> **To do**
Reproduce only the lines that run from the line with "Task: Click the GPU1 column header" to the last line of the material, both ends included, exactly as they appear.

> **Data extract**
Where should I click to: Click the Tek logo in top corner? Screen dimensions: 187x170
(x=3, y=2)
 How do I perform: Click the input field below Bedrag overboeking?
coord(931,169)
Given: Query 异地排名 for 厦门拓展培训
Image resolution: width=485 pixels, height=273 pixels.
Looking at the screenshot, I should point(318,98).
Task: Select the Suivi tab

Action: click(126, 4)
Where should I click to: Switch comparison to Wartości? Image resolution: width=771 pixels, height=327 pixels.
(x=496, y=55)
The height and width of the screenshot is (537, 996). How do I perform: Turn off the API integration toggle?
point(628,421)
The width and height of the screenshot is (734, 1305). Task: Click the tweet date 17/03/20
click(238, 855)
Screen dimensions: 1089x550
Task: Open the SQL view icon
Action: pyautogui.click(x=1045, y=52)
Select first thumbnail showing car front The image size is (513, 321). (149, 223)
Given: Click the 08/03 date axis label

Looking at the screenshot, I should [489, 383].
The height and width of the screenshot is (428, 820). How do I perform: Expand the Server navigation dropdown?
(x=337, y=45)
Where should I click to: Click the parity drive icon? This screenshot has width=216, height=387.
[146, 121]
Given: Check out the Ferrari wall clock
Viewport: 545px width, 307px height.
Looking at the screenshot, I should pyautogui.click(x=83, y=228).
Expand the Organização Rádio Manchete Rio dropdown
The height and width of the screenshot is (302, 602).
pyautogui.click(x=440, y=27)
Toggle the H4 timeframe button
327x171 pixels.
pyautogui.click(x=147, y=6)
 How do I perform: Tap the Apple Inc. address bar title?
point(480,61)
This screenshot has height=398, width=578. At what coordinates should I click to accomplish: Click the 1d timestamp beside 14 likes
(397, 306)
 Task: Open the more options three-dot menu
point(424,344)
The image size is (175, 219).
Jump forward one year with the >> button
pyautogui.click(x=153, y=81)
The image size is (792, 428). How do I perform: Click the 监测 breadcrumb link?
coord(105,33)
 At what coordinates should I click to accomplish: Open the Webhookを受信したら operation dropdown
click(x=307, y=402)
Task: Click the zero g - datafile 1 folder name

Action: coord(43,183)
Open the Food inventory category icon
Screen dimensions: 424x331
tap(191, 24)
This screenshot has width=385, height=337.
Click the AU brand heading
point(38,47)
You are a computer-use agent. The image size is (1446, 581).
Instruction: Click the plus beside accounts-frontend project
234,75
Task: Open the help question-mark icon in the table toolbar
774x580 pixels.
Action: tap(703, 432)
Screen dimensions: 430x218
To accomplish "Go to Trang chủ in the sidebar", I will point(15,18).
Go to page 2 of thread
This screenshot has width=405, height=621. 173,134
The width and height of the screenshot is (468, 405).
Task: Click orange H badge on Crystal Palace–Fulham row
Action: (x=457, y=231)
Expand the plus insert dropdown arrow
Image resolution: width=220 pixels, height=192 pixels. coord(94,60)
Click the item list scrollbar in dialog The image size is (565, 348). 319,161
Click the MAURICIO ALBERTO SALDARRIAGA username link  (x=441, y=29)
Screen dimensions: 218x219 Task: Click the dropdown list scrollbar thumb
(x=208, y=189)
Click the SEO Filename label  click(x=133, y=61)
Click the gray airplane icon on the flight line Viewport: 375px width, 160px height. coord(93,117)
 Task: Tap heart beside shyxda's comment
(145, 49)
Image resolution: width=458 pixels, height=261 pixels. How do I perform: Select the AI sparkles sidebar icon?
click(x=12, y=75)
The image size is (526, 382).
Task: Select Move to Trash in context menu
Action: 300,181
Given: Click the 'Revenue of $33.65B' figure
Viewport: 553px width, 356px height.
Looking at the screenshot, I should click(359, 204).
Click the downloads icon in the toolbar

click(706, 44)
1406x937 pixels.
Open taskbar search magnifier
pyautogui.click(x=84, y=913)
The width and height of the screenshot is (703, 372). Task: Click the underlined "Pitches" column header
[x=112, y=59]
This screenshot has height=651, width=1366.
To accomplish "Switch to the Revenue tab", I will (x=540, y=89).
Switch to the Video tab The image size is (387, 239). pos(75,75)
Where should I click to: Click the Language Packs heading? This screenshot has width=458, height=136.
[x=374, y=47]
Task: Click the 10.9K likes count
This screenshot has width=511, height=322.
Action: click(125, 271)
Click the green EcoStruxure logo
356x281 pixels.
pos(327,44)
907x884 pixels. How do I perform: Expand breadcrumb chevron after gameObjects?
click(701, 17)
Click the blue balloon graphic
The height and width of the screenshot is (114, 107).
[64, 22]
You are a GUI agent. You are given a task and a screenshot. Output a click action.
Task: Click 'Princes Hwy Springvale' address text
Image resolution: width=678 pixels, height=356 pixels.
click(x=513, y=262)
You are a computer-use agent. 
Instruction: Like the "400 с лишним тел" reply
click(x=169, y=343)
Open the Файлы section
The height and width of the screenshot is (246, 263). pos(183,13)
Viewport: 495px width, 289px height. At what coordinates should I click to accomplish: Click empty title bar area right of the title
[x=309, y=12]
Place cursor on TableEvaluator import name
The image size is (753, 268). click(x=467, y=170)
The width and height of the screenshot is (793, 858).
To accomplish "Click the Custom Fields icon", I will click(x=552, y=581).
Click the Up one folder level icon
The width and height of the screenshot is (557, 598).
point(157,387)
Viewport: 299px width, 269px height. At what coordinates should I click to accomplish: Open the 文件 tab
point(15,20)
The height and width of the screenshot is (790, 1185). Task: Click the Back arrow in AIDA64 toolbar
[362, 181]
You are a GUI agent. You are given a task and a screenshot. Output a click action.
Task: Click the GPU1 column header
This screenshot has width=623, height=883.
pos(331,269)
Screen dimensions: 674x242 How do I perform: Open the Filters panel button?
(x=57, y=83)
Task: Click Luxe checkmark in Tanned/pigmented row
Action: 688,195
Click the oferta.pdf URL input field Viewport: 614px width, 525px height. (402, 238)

> **Output for this exercise**
Task: Click the GPU1 column header
This screenshot has width=623, height=883.
pos(331,269)
Screen dimensions: 674x242 How do I perform: Open the Filters panel button?
(x=57, y=83)
Task: Click Luxe checkmark in Tanned/pigmented row
Action: 688,195
Click the oferta.pdf URL input field Viewport: 614px width, 525px height. (402, 238)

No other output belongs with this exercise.